| Selected excerpt |
◇ ◇ ◇ ◇ ◇

This is why I always change the activities. Depending on group, a set of needed actions are needed more strongly than others.
Peps Mccrea
June 9, 2016 - 4:05 am -Giving someone a lesson plan is an inefficient way to reverse engineer that thinking process, and so often the thinking gets bypassed.
There’s more value in exploring pedagogical patterns > reusable and transferable teaching solutions to recurring learning needs.
Want to write more on this but gotta go teach!
Andrew
June 9, 2016 - 4:42 am -I find this post fascinating. On the one hand, as secondary teachers we say we don’t want a github for lesson plans but we do use them. All the time.
What is Dan Meyer’s treasure trove of 3-Act Math lessons if not a github of lessons? Or Geoff Krall’s CCSS problem-based curriculum over at emergentmath.com? Or map.mathshell.org? Or Robert Kaplinsky’s website? Or openmiddle.com? Or Sam Shah’s filing cabinet? Or illustrativemathematics.org? And the list goes on. Thank you #MTBoS!
I’ve found all of these lesson repositories incredibly helpful.
The main issue doesn’t seem to be just about using other people’s lessons. Perhaps it has to do with a perspective on student learning and even something as simple as curation.
These resources all have a common way of viewing student learning. That’s not the case over at betterlesson.com. When I search ideas at betterlesson, I have to spend lots of time wading through lessons which differ greatly not just with my style but also my perspective on how students learn best.

◇ ◇ ◇ ◇ ◇

| Data |
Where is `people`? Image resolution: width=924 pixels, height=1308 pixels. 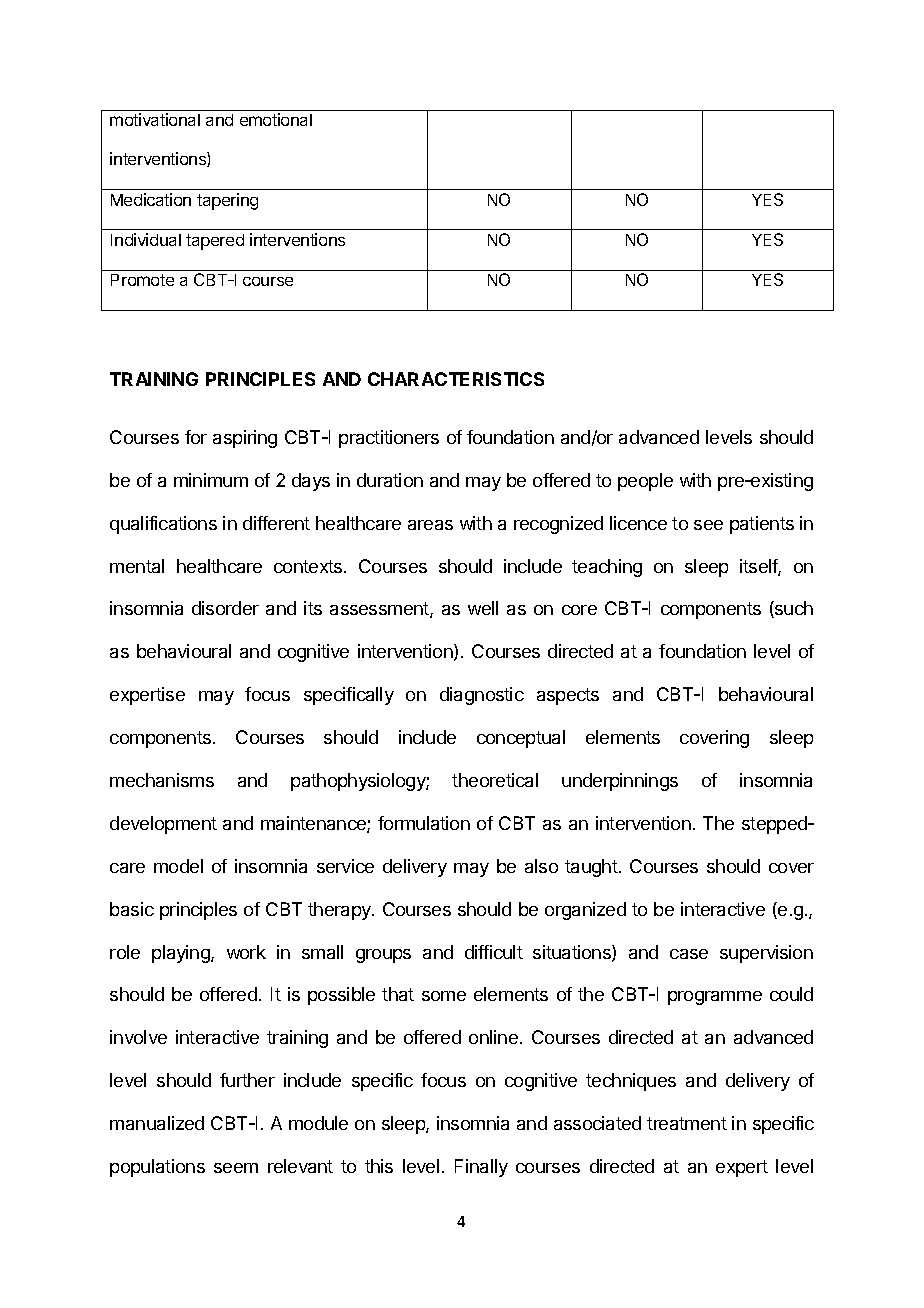 people is located at coordinates (645, 482).
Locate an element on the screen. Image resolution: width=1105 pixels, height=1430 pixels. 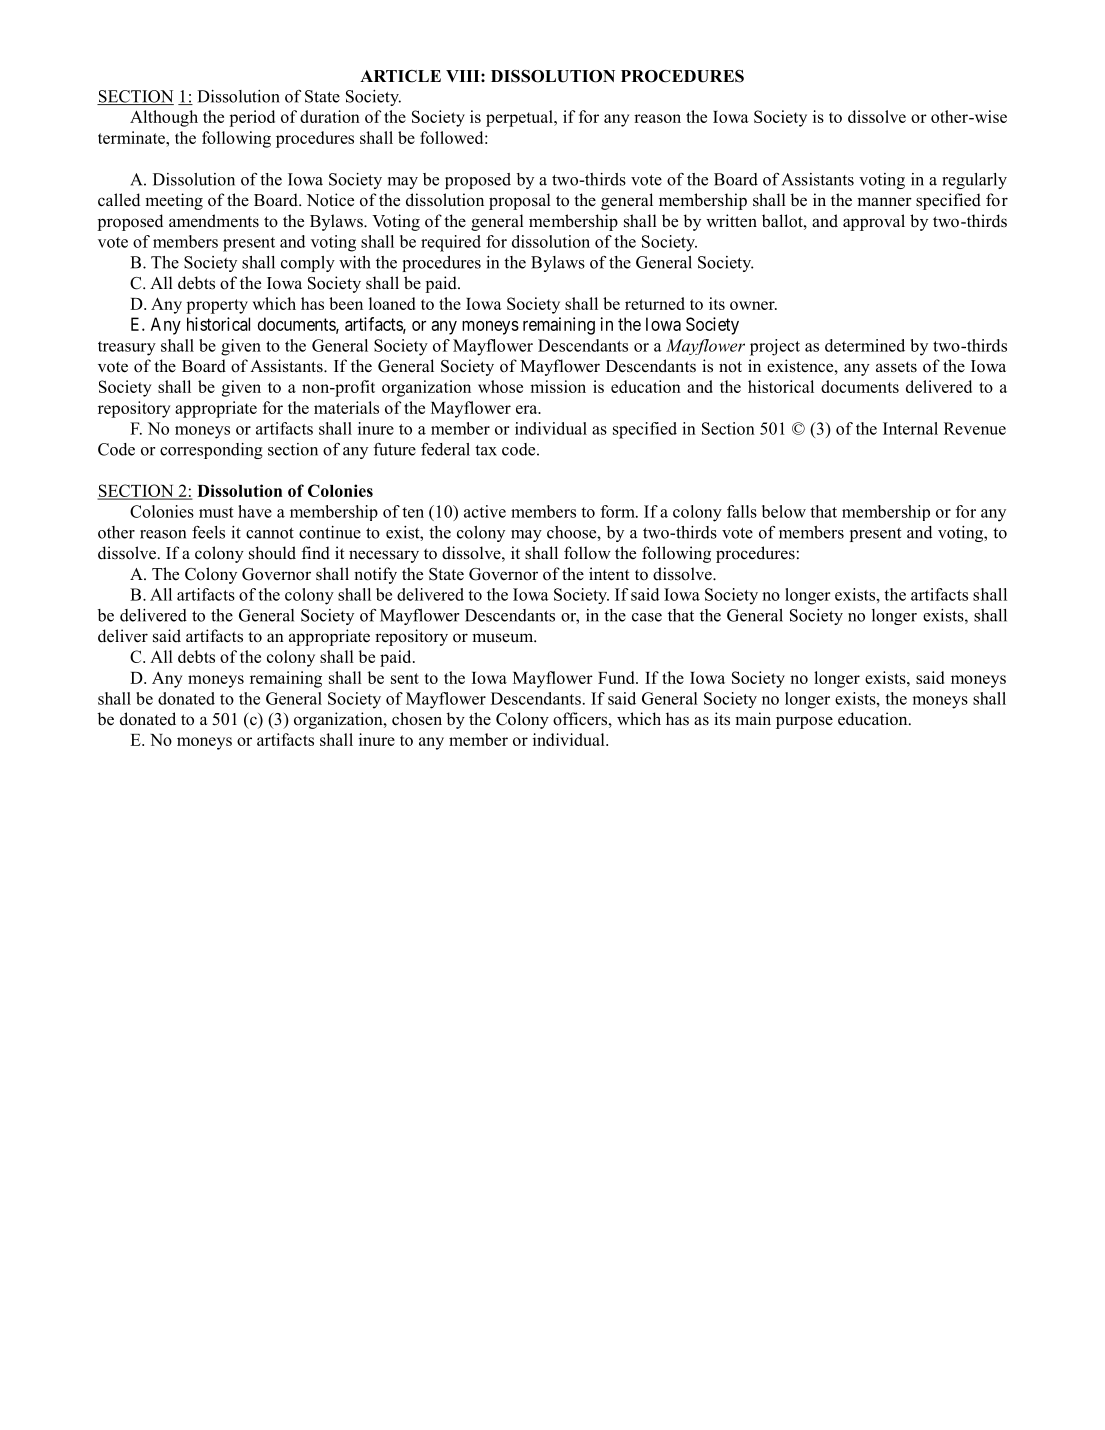
chosen is located at coordinates (417, 719).
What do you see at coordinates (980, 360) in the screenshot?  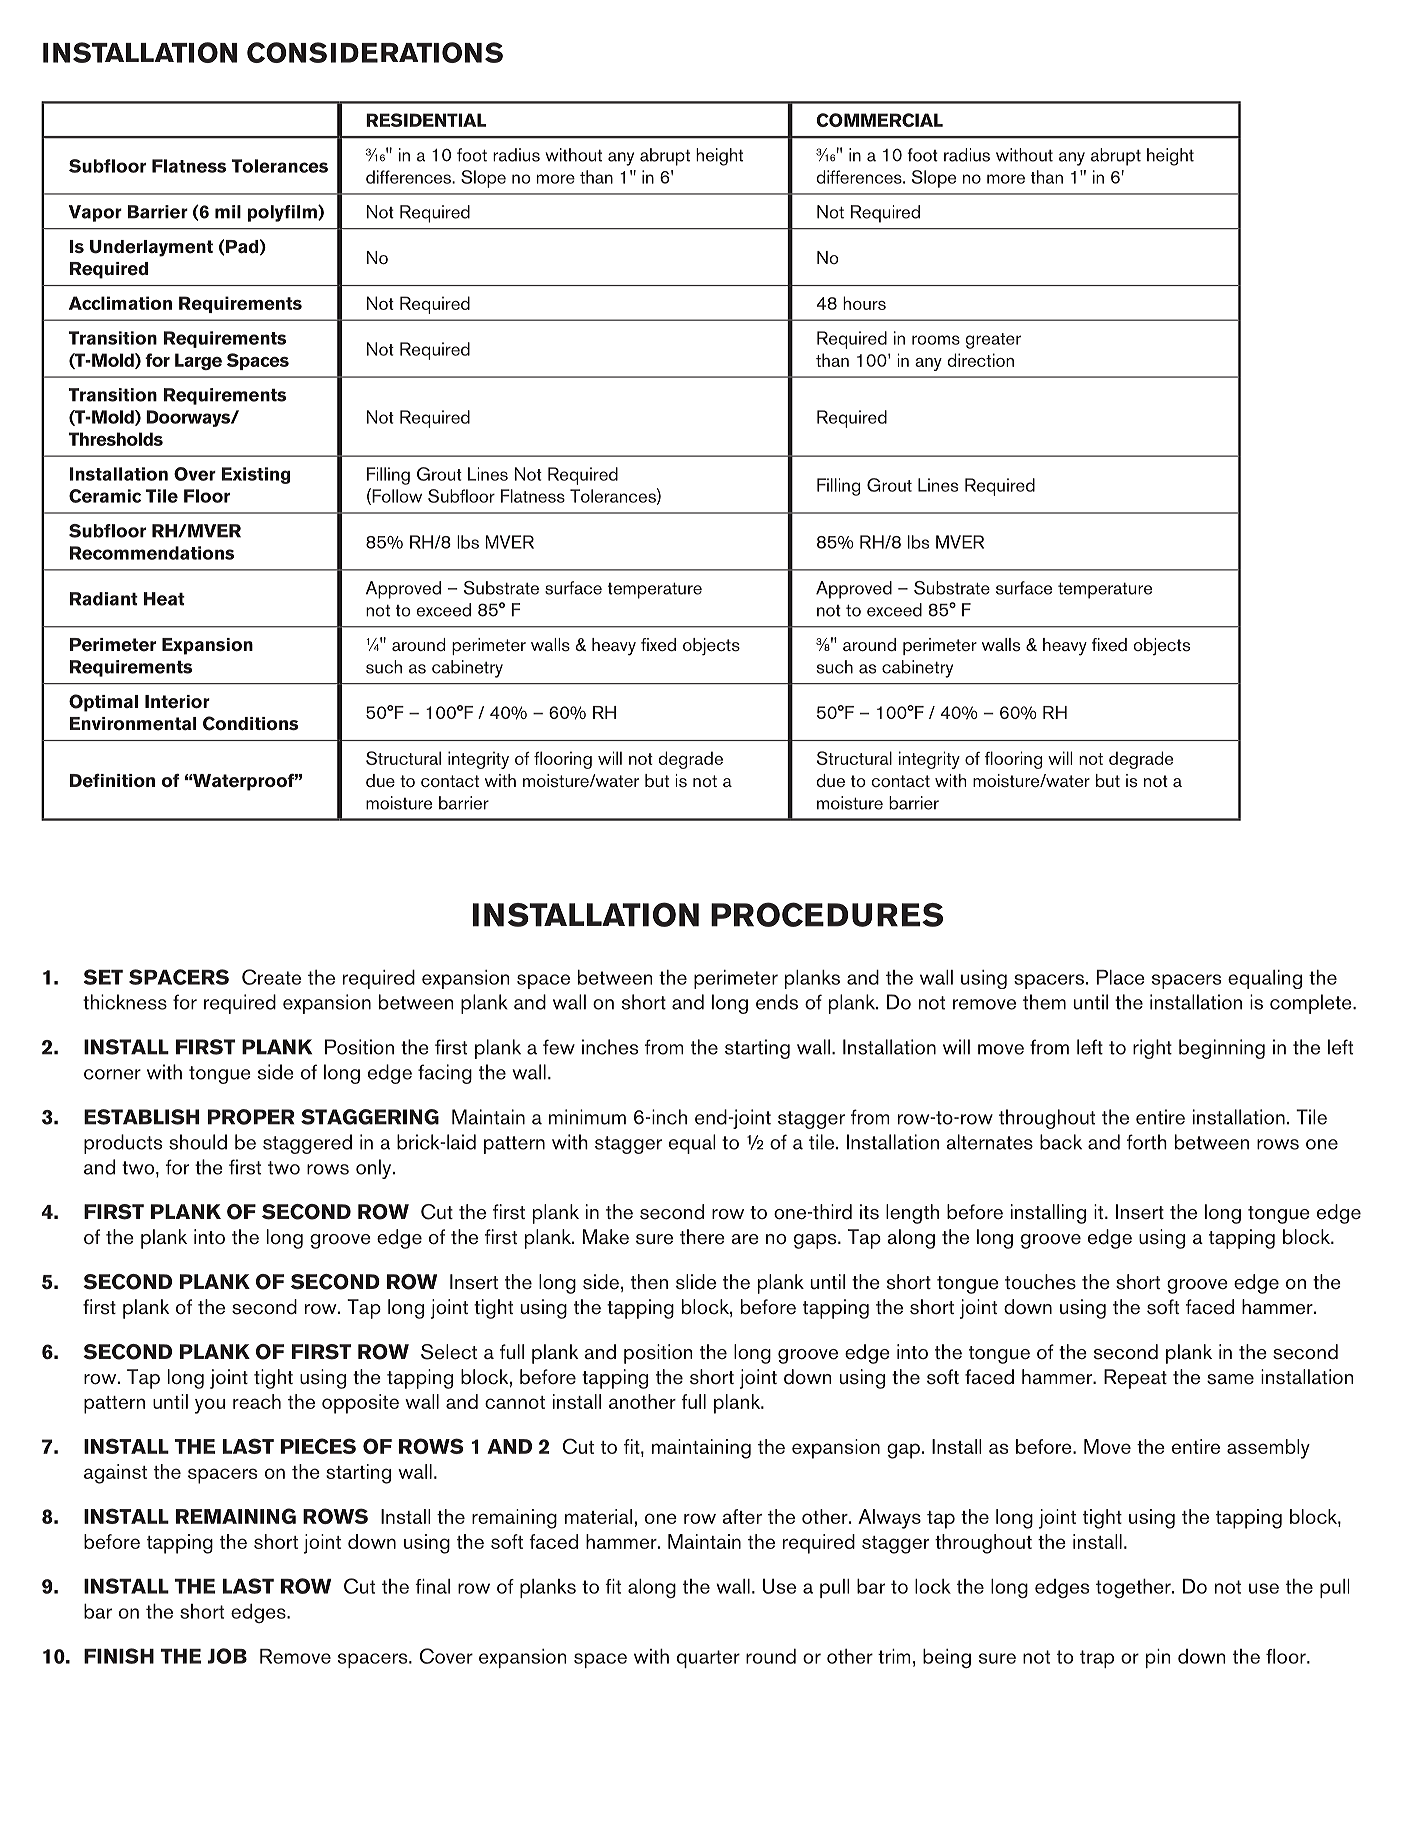 I see `direction` at bounding box center [980, 360].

◇ ◇ ◇ ◇ ◇

| What you have to do |
From the teachers' comments on sharing lesson plans above, quote word for word the passage that begins with "This is why" and ends after "All the time.".

| Complete output |
This is why I always change the activities. Depending on group, a set of needed actions are needed more strongly than others.
Peps Mccrea
June 9, 2016 - 4:05 am -Giving someone a lesson plan is an inefficient way to reverse engineer that thinking process, and so often the thinking gets bypassed.
There’s more value in exploring pedagogical patterns > reusable and transferable teaching solutions to recurring learning needs.
Want to write more on this but gotta go teach!
Andrew
June 9, 2016 - 4:42 am -I find this post fascinating. On the one hand, as secondary teachers we say we don’t want a github for lesson plans but we do use them. All the time.